### ASSIGNED TASK
The answer must be an exact copy of the records, with no pictures in it.

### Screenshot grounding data
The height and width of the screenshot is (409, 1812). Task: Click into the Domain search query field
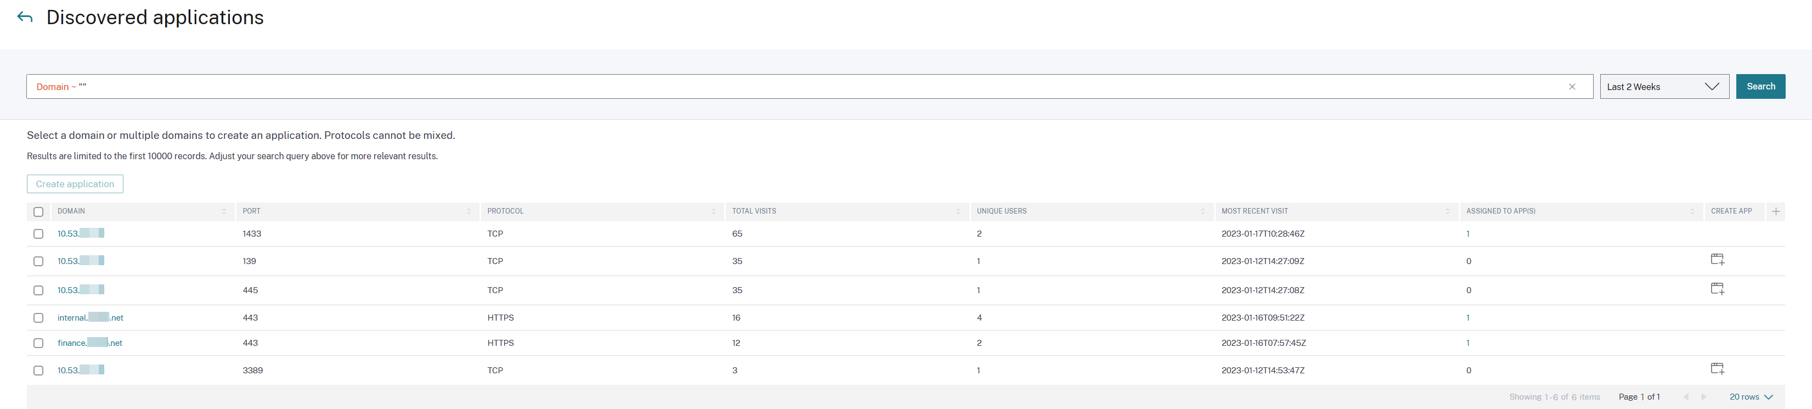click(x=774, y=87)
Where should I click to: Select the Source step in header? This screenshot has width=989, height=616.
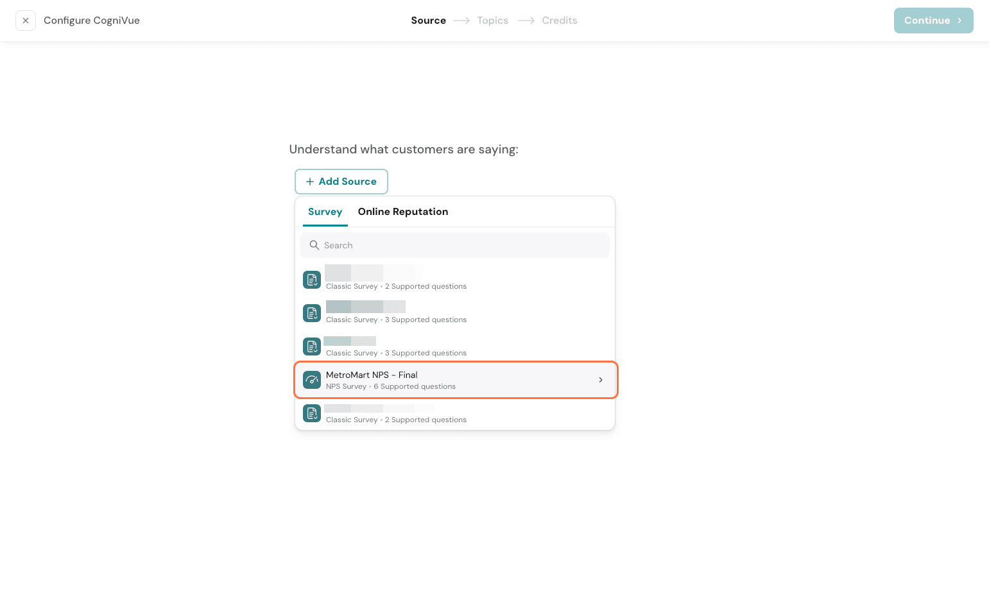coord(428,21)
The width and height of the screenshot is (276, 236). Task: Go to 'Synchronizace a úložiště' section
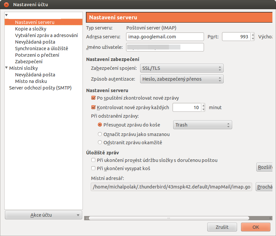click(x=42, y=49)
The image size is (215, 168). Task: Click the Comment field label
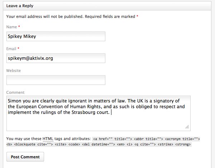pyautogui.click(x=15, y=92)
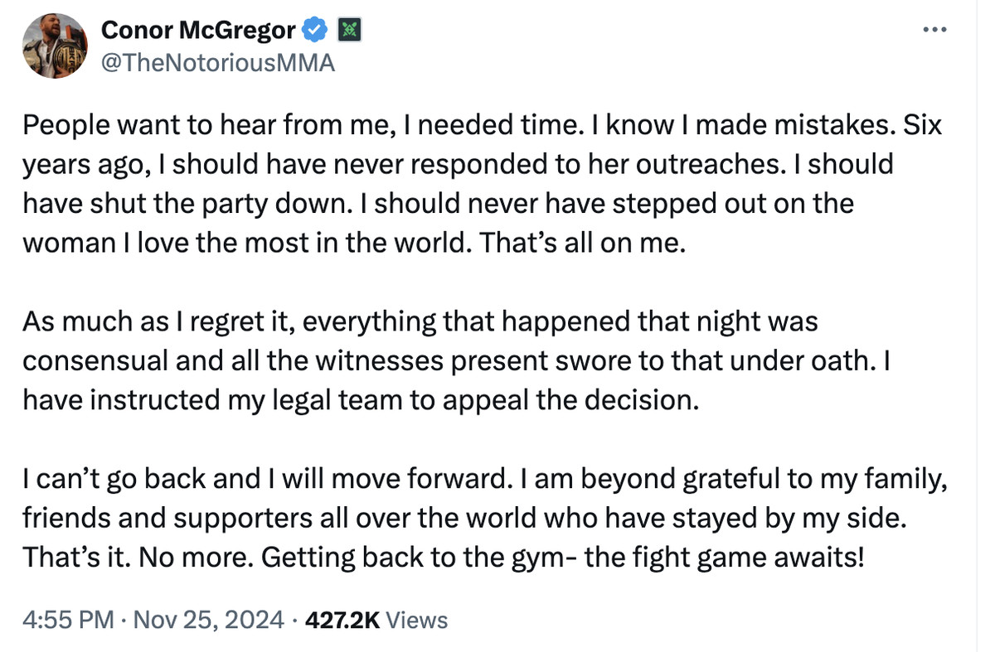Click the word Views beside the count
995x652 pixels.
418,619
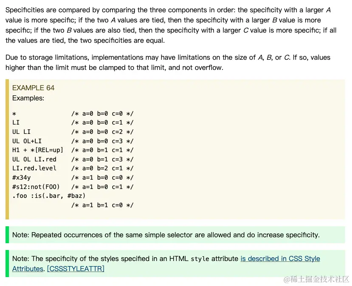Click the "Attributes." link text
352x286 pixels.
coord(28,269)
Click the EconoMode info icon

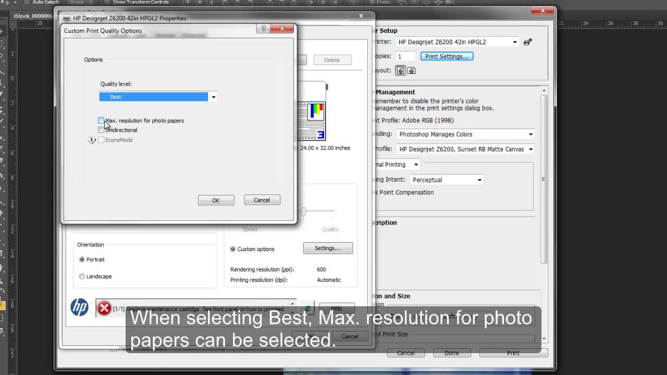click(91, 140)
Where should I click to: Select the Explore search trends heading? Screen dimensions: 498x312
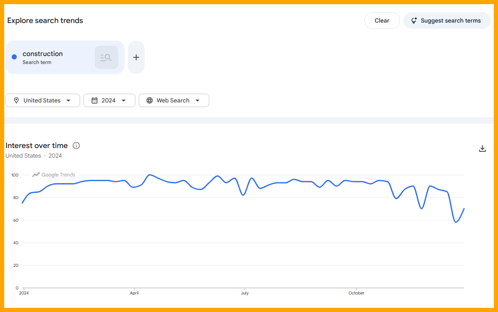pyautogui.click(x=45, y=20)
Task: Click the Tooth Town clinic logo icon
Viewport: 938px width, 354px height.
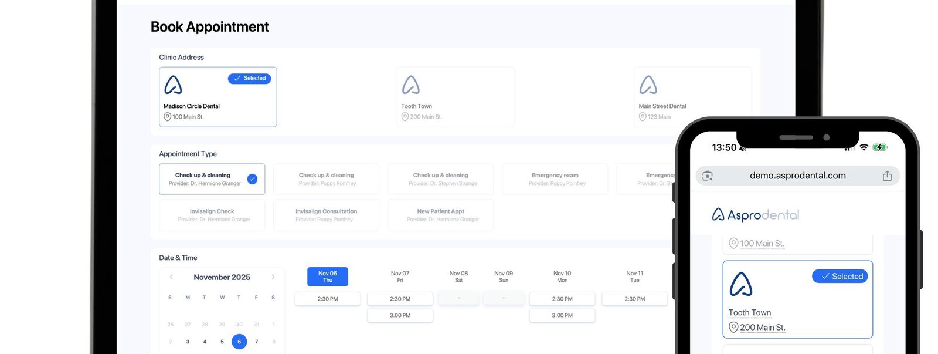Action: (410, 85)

### FINISHED TASK
The height and width of the screenshot is (409, 1812). Task: Click into the Domain search query field
click(x=774, y=87)
Where should I click to: Select the Source step in header? This screenshot has width=989, height=616.
coord(428,21)
The width and height of the screenshot is (276, 236). Task: Go to 'Synchronizace a úložiště' section
click(x=42, y=49)
The image size is (215, 168). Task: Click the Comment field label
pyautogui.click(x=15, y=92)
Click the word Views beside the count
995x652 pixels.
418,619
Click the "Attributes." link text
352x286 pixels.
coord(28,269)
Click the EconoMode info icon

click(91, 140)
Where should I click to: Select the Explore search trends heading? Screen dimensions: 498x312
pyautogui.click(x=45, y=20)
Task: Click the Tooth Town clinic logo icon
Viewport: 938px width, 354px height.
Action: (410, 85)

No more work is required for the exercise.